Slack has revolutionized the way teams communicate, but it comes with a hidden cost: repeated questions. When we closely analyzed how teams use Slack, one pattern emerged over and over:
Where is the document?
Who owns this process?
What’s the latest update?
At first, this may seem harmless—people are just trying to move fast. But over time, we realized how costly this behavior really is.
The Hidden Cost of Repeated Questions
Repeated questions interrupt focus, slow down decision-making, and pull experienced team members away from meaningful work. As teams grow, these interruptions multiply and compound, silently eroding productivity.
What surprised us most? The answers usually already existed. They lived in documents, internal links, or previous conversations. People weren’t careless—searching simply felt slower than asking.
According to research by McKinsey, employees spend nearly one fifth of their working time searching for information or asking colleagues for help. In chat-based environments like Slack, this problem becomes painfully visible.
It’s More Than Just Lost Time
The real cost isn’t only time—it’s cognitive energy. Every interruption breaks focus. Each time someone stops to answer a repeated question, they must:
- Pause their current task
- Respond to the question
- Restart their original work
Harvard Business Review shows that frequent interruptions significantly reduce productivity and the ability to do deep work. The effect compounds as teams grow and questions multiply.
The System Problem, Not the People Problem
This is where SMORT comes in. We realized repeated questions aren’t a people problem—they’re a system problem. Teams ask questions because asking is easier than finding.

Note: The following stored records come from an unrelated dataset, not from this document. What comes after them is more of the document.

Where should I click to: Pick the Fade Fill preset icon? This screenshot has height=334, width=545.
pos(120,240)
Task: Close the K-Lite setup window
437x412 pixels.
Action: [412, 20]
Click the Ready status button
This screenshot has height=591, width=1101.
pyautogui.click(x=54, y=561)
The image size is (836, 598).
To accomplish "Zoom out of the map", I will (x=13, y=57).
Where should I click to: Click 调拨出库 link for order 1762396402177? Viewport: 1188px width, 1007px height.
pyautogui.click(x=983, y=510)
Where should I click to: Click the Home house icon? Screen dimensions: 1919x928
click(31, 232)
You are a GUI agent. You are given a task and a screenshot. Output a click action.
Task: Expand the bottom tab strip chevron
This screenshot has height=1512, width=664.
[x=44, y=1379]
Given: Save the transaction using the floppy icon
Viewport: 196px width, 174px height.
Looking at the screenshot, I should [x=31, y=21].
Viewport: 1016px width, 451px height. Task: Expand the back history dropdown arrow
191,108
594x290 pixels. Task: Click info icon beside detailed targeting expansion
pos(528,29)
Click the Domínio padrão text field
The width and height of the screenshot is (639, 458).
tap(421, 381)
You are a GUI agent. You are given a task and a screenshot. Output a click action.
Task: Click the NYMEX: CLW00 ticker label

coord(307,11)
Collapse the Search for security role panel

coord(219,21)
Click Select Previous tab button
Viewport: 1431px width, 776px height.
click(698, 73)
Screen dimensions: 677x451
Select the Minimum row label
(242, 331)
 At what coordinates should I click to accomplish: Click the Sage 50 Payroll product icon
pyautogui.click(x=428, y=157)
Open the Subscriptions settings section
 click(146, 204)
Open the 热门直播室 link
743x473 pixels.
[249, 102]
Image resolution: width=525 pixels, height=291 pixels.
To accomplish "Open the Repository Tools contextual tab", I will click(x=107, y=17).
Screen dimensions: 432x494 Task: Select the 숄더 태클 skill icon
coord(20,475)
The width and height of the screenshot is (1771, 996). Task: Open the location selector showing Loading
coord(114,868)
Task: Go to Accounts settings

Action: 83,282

SMORT fixes the system. By answering repeated questions instantly using existing team knowledge, it:
- Reduces interruptions
- Keeps Slack channels focused
- Lets teams spend less time repeating answers and more time moving work forward
Instead of relying on memory or constant availability, teams can rely on shared knowledge delivered at the right moment. Productivity isn’t about working harder—it’s about working smarter.
Takeaway: Repeated questions in Slack aren’t inevitable. They’re a symptom of a system that can be improved. Tools like SMORT turn these interruptions into opportunities for faster, smarter collaboration.